Novel Gampiran : Ketika Alam Terusik Keserakahan Manusia
Judul : Gampiran (Takdir Munita)Penulis : Inni Indarpuri
Penerbit : Kalika
Halaman : 208
Tahun : 2012
Tidak banyak buku novel saat ini yang mengangkat tema mengenai kearifan lingkungan yang di padu dengan lokalitas daerah setempat. Novel Gampiran (Takdir Munita), karya Inni Indarpuri adalah satu dari sedikit novel yang masuk dalam kriteria tersebut.
Inni Indarpuri merupakan penulis yang beberapa karyanya kerap mengangkat lokalitas daerah yaitu Kaltim. Sebut saja novel Di antara Dua Cinta yang mengambil latar daerah dayak. Serta novel Gampiran yang mengambil insprasi latar sebuah daerah di Kaltim yang dijadikan tempat pertambangan.
Di kisahkan mengenai Munita yang selama delapan belas tahun terpisah hidup dari kembarannya, monika. Walaupun dilahirkan kembar, namun mereka berdua berbeda wujud. Monika dilahirkan sebagaib anak manusia yang cantik dan rupawan. Namun tidak dengan Munita, yang dilahirkan dalam bentuk buaya putih.
Karena berbagai alasanlah, sang ibunda memisahkan kehidupan keduanya sedari kecil. walau begitu, sang ibu tetap mencintai Munita dalam bentuk apapun sebagai darah dagingnya.
Munita selama ini hanya mengenal kehidupan di kedalaman sungai. Ia hidup bersama Buyan, buaya lelaki yang dianggap gagah perkasa. Serta paman Riu, seekor naga yang telah bersemedi ratusan tahun dan dianggap sebagai keluarganya sendiri.
Takdirlah yang akhirnya membawa Munita kembali ke kampung Sangta, kampung asalnya.
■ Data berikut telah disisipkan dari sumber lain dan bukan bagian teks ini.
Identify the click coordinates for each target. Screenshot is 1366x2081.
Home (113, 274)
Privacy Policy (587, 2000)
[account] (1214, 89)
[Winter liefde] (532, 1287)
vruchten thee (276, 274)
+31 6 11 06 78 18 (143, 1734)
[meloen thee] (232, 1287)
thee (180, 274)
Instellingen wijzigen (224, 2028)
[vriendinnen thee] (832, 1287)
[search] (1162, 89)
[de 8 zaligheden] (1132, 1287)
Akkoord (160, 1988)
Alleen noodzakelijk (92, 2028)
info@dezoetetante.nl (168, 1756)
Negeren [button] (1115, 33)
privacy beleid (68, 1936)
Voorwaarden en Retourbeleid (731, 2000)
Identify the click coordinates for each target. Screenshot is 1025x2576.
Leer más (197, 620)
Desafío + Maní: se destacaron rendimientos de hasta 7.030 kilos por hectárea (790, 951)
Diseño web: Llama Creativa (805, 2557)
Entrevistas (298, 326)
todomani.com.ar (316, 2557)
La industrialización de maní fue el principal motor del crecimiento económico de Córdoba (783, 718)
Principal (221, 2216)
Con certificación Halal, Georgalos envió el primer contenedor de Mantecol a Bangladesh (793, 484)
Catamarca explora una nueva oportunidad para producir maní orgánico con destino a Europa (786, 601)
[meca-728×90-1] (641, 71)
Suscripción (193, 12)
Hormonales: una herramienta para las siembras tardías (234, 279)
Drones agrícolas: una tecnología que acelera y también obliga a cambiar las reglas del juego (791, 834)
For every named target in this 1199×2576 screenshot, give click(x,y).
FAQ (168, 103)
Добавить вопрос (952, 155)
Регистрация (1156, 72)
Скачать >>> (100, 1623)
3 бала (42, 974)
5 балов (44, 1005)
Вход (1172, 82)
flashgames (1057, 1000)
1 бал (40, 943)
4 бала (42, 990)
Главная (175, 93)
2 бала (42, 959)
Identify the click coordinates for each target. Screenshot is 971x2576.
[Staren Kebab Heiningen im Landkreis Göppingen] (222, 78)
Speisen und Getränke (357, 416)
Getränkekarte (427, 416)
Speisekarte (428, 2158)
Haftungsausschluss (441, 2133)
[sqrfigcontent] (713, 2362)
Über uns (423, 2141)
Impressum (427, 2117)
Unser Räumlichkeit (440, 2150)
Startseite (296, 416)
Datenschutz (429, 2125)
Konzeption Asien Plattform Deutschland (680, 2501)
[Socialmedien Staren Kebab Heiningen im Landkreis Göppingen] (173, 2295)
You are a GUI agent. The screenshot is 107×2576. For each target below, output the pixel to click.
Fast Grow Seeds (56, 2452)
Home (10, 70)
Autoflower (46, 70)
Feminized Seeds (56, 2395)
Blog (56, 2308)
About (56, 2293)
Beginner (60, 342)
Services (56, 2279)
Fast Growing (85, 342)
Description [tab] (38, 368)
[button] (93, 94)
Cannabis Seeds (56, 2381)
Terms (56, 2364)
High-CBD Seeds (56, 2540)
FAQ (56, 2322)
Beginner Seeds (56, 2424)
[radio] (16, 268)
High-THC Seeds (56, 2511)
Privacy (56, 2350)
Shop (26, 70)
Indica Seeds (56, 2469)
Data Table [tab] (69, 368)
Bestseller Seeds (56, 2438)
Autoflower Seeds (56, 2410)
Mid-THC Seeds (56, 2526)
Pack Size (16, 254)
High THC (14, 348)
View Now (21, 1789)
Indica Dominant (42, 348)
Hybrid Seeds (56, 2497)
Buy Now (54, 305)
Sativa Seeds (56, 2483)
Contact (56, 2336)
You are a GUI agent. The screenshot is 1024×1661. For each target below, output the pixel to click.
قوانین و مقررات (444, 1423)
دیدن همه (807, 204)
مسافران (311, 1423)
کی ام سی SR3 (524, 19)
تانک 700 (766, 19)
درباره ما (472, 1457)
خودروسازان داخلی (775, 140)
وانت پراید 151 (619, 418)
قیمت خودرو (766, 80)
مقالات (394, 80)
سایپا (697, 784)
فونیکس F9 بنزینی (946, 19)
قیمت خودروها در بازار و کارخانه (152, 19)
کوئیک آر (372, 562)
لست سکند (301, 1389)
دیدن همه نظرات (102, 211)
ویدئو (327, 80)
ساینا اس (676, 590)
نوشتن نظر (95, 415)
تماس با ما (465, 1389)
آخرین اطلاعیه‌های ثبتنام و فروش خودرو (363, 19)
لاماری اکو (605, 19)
Awalnya kampung Sangta merupakan kampung yang dipenuhi oleh kekayaan sumber daya alam. Manusia memanfaatkan alam untuk pemenuhan hidupnya secara baik. Kehidupan mansia dan makhluk lainnya saling menghormati dan tidak menganggu satu sama lain. Begitu pula yang terjadi pada manusia dan buaya yang tinggal di daerah tersebut. Adanya sebuah perjanjian hulu dan hilir yang menjadi batas terotial yang saling di hormati.
Semakin berjalannya waktu, kampung Sangta mengalami banyak perubahan. Manusia tidak lagi menghormati alam sepeti dulu. Sebagian dari mereka bahkan menjadi serakah dan mengekaploitasi alam secara besar-besaran. Dikampung asal Munita yang dulunya asri menjadi berubah dengan pengerukan emas hitam yang dilakukan besar besaran. Dermaga pengangkut tambang menghancurkan jajaran pohon bakau dan tanaman nipah yang selama ini tumbuh di pinggir sungai.
Munita merasa habitat yang ada akan terancam keberadaanya. Terlebih ada pula Tuan Mor dan Tuan Hisyam yang dengan berbagai cara licik ingin membunuh ketururan buaya jadi-jadian. Tuan Hasyim dengan serakah ingin menguasai pertambangan di daerah tersebut termasuk ingin menjadi pemimpin kampung Sangta.
Disisi lain, Mereka kuatir keturunan buaya tersebut akan menuntut balas dendam karena mereka telah melanggar perjanjian hulu dan hilir. Karena itu dengan segala cara mereka mencoba membunuh buaya yang ada.Munita pun seolah tersadar oleh takdirnya sendiri. Ia pun kembali ke kampung asalnya untuk menyelamatkan kampungnya dari kehancuran dan keserakahan.
Kisah Novel ini memang sarat dengan pesan moral yang cukup kuat dan tentu saja di bumbui kisah romantis percintaan . Begitu pula tergambar jelas bagaimana kasih sayang sang ibu kepada anaknya yang tidak mungkin terlupakan begitu saja.
Ketika manusia dengan serakah megeksploitasi alam tanpa memikirkan habibat mahluk lainnya, manusia itu bisa jadi akan mendapatkan balasannya. Bagaimana pun juga kita tetap harus menjaga kearifan lingkungan untuk kepentigan mahluk hidup bersama.
Catatan :
Novel Gampiran ini Pernah saya angkat sebagai salah satu literatur materi yang saya bawakan pada seminar kesastraan di Kaltim.